With that pilot project, Aski Reclamation was born.
Since then, the company has grown to a team of 42 staff. The B.C. government has granted the company significant contracts to reclaim former well sites across Saulteau First Nations’ homelands.
In an email to The Narwhal, a spokesperson for the B.C. Energy Regulator said it has hired Aski Reclamation to work on 10 more orphan sites. The regulator has added the company to its list of approved vendors for orphan well reclamation.
“The success of Aski is an example of how collaboration can lead to positive outcomes as we work together to reclaim and heal the land,” the spokesperson wrote.
The well site reclamation business is only expected to grow. As of 2024, B.C. requires oil and gas permit holders to have restored 40 per cent of their wells that were dormant in 2019.

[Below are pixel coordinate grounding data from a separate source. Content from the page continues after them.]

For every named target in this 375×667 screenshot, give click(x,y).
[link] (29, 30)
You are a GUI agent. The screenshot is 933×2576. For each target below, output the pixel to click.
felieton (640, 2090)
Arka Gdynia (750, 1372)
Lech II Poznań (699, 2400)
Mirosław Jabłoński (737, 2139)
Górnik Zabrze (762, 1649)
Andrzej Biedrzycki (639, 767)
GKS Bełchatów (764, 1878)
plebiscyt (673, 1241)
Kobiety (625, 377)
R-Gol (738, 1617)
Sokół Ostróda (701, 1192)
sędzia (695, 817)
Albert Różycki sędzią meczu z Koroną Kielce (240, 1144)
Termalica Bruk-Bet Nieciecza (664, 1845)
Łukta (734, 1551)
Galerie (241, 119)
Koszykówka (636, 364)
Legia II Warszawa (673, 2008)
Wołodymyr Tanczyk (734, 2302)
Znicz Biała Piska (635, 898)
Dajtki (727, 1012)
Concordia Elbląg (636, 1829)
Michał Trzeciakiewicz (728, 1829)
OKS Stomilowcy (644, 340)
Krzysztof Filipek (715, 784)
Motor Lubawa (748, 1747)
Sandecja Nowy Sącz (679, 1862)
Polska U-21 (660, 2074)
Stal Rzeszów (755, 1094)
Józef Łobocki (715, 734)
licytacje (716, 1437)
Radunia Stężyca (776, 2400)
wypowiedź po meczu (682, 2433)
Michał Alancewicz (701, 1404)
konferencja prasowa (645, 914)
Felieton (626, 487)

According to a 2021 report for the regulator, more than 16,000 oil and gas wells in the province will need to be permanently sealed in the coming decades. About 14,000 of those are “unconventional” wells, built in the hydraulic fracturing boom of the early 2000s.
While some clients have suggestions about how a site should look after being reclaimed, or may even provide seedlings, Aird said Aski Reclamation usually has full control over their end product. (Aski Reclamation declined to provide details on their clients, citing confidentiality and business relationships.)
The only limiting factor, Aird said, is budget. It means the company might not get to add a feature, like a pond or a creek, to the site, or monitor the site for several years.
“Not all companies have been planning for this change and for a restoration economy,” Aird said. “They only have so much budget. So we try really hard to be as economically feasible as possible and make sure that we do a good job.”
Every year, Aird returns to the well pad east of Moberly Lake to monitor how it’s rewilding.
“There’s water going through it and there’s all this wildlife. There are [animal] footprints everywhere and frogs. You can hear birds,” she said. “It is a huge stark contrast in comparison to all the well sites that you drive by to get to this one.”
While it thrives now, the future of the site is still uncertain.
According to Kang, part of that puzzle includes the quality of the well plug. In her research, she’s found that some poorly plugged wells can leak more methane into the atmosphere than unplugged wells. Other properly plugged wells can start to leak, in the event of an earthquake or similar land disturbance.
Aski Reclamation doesn’t plug wells. Instead, owners need to plug the well themselves or hire another contractor before asking Aski to rewild the land. And once an operator plugs the well, Kang said the regulator considers them “off the hook.”
“We don’t know about the integrity of the plugs, and we don’t know what will happen 50 years down the road,” Kang said. She said it’s not clear how regulators can manage these sites, but that monitoring wells may be a solution.
The company has branched out to other reclamation projects. It earned a contract to contribute to Natural Resources Canada’s 2 Billion Trees program, and plants native trees to reclaim swathes of forest cleared for obsolete forest service roads.
This year, according to Aski Reclamation’s restoration division manager Stacy Hammond, the company has 12 planting projects on the go, some of which include multiple sites. They have also started to restore former mining sites.
With every project, the landscape seems a little less fragmented. Some members of Saulteau First Nations are returning to reclaimed sites for cultural practices, according to Demeulemeester. She said it seems like Aski Reclamation is starting to reverse the disturbances oil and gas have caused on their homelands.
“Restoration and reclamation is occurring now,” Demeulemeester said. “And it’s healing the land.”